As it turns out, some pharmaceutical companies including Novo Nordisk and Eli Lilly & Company were improperly listing patents on medical devices which are not legally permitted in the FDA Orange Book hoping to delay competition by two and a half years. If they were ever called out on the improper Orange Book listings, pharma companies could simply respond by saying the improper patent listings were inadvertently included. FDA lacks any enforcement mechanism for improper Orange Book listings. 

However, the April 30, 2024 FTC move hit Novo Nordisk particularly hard. See the FTC letter to Novo Nordisk (https://www.ftc.gov/system/files/ftc_gov/pdf/novo-nordisk-ozempic-saxenda-victoza-_4302024.pdf) for the complaint.
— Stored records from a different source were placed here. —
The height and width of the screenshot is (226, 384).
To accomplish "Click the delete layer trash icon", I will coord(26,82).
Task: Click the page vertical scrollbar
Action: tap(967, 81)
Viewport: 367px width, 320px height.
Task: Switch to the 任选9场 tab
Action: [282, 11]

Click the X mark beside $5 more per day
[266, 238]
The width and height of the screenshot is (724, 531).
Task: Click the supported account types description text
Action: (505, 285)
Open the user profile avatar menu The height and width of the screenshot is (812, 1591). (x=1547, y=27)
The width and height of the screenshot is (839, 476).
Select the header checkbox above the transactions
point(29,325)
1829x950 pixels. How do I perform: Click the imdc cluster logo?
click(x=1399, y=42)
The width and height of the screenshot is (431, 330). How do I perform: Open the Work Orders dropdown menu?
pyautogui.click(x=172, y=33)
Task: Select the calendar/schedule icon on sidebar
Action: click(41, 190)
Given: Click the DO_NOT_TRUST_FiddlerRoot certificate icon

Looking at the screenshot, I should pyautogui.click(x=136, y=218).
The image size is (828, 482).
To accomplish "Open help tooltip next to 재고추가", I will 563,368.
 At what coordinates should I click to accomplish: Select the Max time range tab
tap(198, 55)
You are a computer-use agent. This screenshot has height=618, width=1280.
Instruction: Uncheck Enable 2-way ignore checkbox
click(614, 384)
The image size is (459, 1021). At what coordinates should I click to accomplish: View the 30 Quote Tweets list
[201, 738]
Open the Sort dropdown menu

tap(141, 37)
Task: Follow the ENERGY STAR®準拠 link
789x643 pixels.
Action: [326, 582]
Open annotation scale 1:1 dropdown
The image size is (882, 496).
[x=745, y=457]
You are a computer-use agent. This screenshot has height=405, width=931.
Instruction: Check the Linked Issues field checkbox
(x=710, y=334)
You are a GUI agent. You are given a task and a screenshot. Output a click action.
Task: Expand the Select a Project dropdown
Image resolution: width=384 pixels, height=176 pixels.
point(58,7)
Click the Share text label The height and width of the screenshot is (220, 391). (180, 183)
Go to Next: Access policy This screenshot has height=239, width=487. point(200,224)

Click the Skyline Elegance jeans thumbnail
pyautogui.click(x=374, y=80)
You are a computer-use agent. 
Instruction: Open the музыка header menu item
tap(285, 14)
One or two inadvertent listings might have been an error, but Novo Nordisk had improperly listed 36 patents on medical devices such as pen injector devices which the company should never have been listed in the Orange Book because devices are not drugs or biologic medicines. In particular, the improperly listed Orange Book patents happened to be for the company’s cash-cow, GLP-1 inhibitor medicines. Originally, GLP-1 inhibitors were approved as treatments for Type 2 diabetes. But in 2014, Novo Nordisk applied for (and received) an FDA “label extension” for its then-current GLP-1 inhibitor known generically as liraglutide which was branded as Victoza for Type 2 diabetes. Novo Nordisk branded the version sold to used as a weight-loss drug as “Saxenda”. It followed the exact same pattern with its newer, and slightly-improved GLP-1 inhibitor known generically as semaglutide (sold as Ozempic and Rybelsus for Type 2 diabetes, and under the brand name Wegovy for weight-loss. These are slightly improved over liraglutide (requiring less frequent dosage, and in smaller volumes, for example), but the improvements are not materially significant.

Anyway, by the FTC challenging the improper Orange Book listings for patents on pen injector devices via the FDA patent dispute process, that effectively opens the door to biosimilar competition sooner, rather than later. At this very, Biocon, Sandoz, Amphastar Pharmaceuticals and Lannett Company all have biosimilar versions of liraglutide. In fact, Sandoz (now a newly public company which was spun-off from Novartis) forecasts that liraglutide biosimilars (made by China’s Gan & Lee, the same company which will culture its biosimilar insulins for glargine, aspart and lispro) could generate 69% of the company’s new product revenues in 2024 if its forecasts are correct. Rival Biocon received approval from the UK Medicines and Healthcare Products Regulatory Agency (MHRA) to sell a copy of liraglutide in the UK in April 2024.

Curiously, while the FTC complaint also challenged one of Amphastar Pharmaceuticals’ Orange Book patent listings for the inhalable glucagon product branded as Baqsimi, those patents were listed in the FDA Orange Book by the former owner Eli Lilly & Company. Ironically, while Amphastar may lose patent protections it is not legally entitled to on Baqsimi, Amphastar Pharmaceuticals is poised to concurrently benefit from the FTC actions against Novo Nordisk’s improper Orange Book listings. Amphastar has a Biologics License Application (BLA) on file for liraglutide as well. 

Just thought you might like to see what’s going on, behind the news you read … many thanks to Scott Strumello!